=== Begin Enclosure ===
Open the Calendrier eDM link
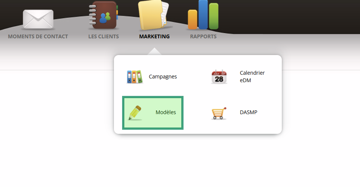click(x=252, y=77)
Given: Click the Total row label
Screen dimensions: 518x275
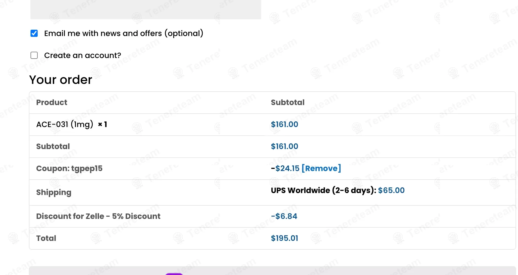Looking at the screenshot, I should pyautogui.click(x=46, y=238).
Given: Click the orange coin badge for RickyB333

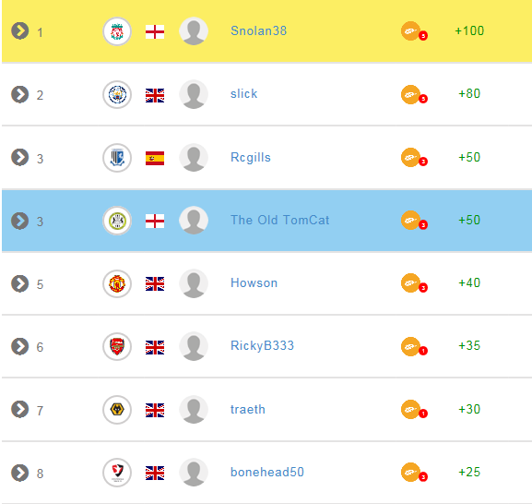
=== End Enclosure ===
● **Problem requirements**
Only the number is required: state how many lines of the entries hold the word "Given".

● **Result below**
2